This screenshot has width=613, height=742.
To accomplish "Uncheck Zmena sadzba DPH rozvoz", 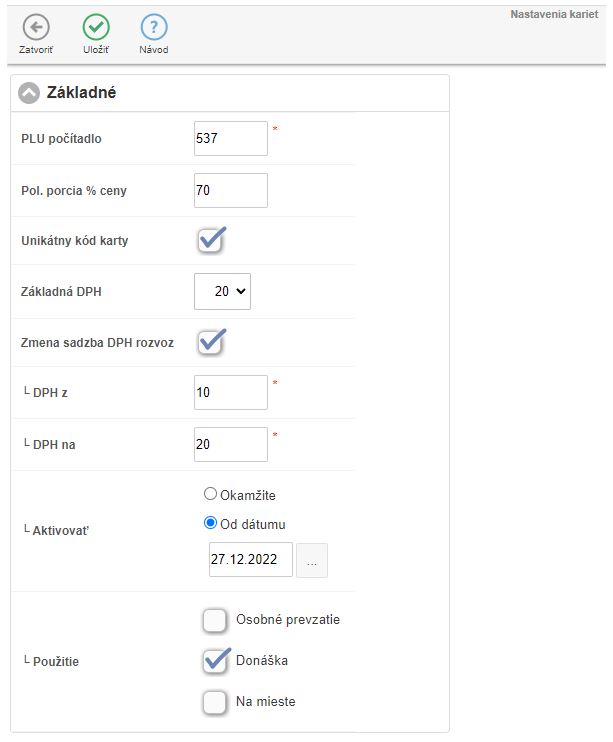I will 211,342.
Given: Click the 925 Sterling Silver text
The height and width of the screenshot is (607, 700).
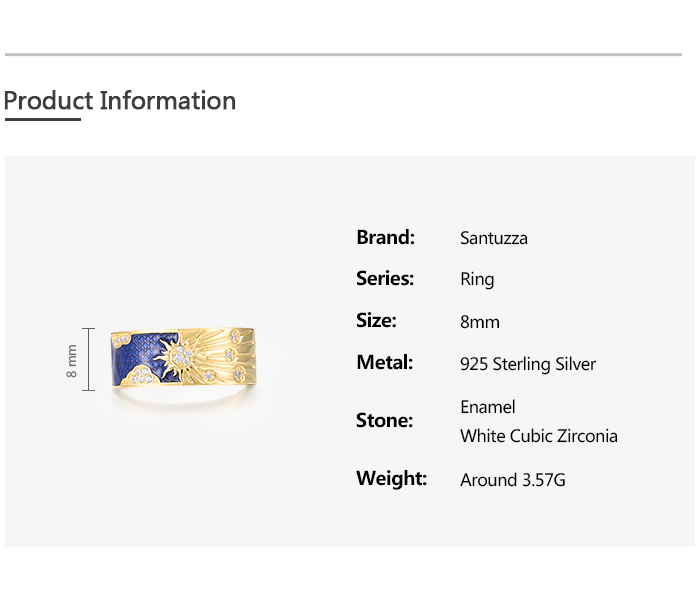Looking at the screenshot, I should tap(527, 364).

==

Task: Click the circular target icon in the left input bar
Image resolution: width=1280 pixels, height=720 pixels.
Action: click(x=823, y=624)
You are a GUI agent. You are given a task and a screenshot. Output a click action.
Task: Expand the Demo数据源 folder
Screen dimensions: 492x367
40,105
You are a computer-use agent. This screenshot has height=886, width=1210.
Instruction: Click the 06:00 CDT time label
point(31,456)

==

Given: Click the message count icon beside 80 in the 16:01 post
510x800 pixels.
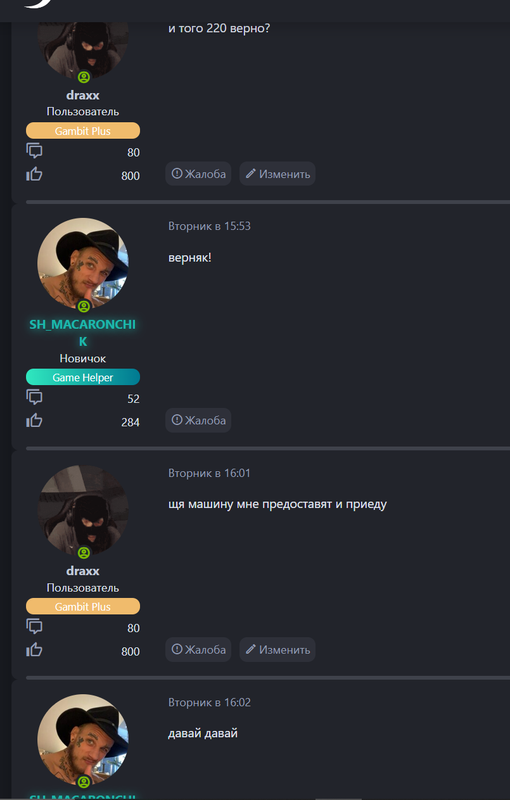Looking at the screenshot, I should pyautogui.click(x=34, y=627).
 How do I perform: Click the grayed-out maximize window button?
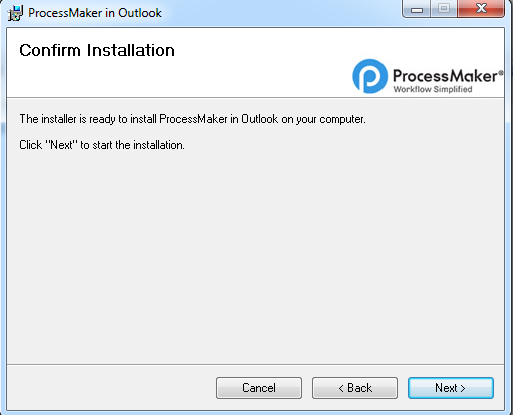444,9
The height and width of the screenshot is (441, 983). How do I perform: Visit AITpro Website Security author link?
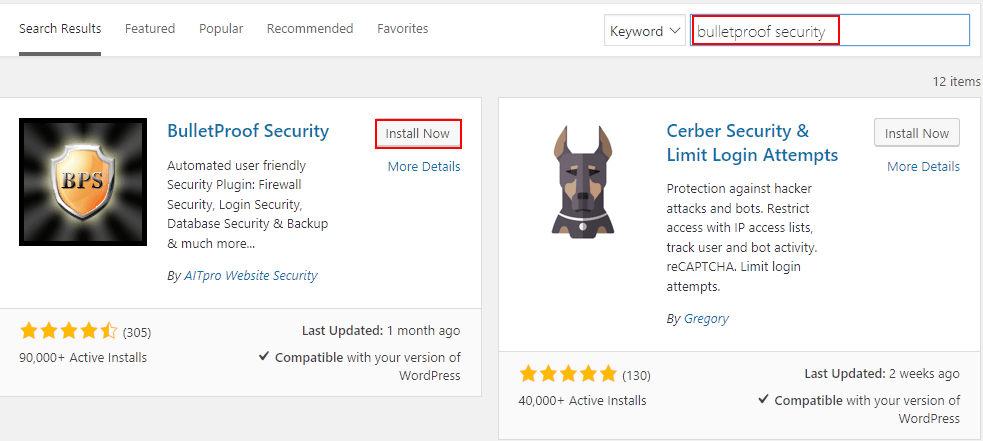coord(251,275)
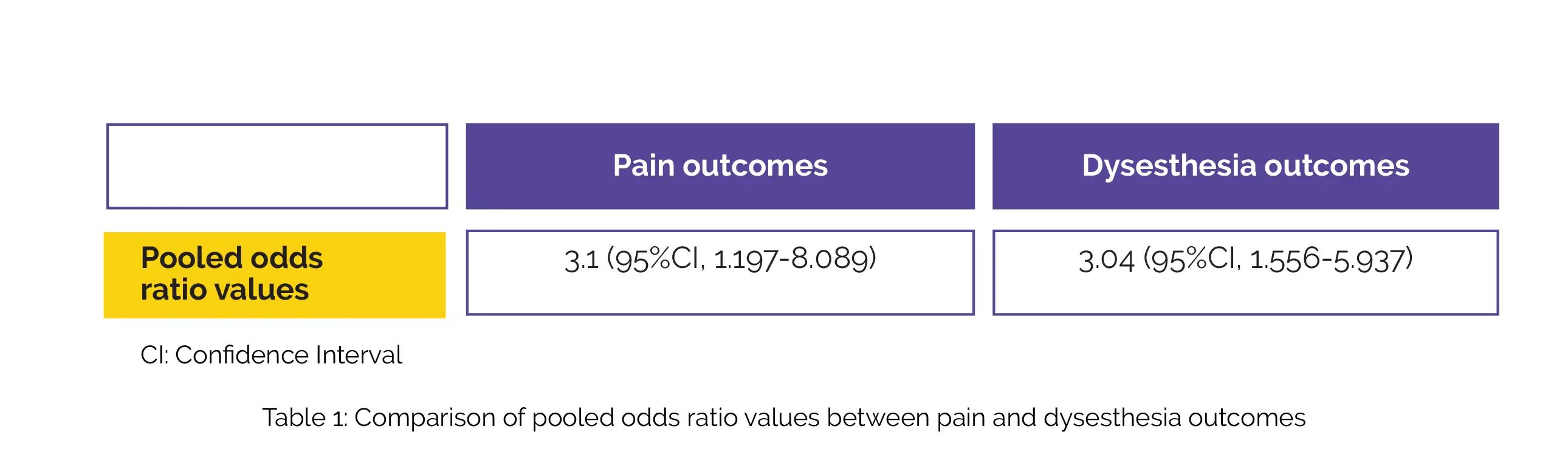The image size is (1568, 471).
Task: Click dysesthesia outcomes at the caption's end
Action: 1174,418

# WHAT IS NEEDED:
Find all the lines with "icon" in the data and copy them.

# ANSWER TO THIS EXERCISE:
Task: Click the circular target icon in the left input bar
Given: Click the message count icon beside 80 in the 16:01 post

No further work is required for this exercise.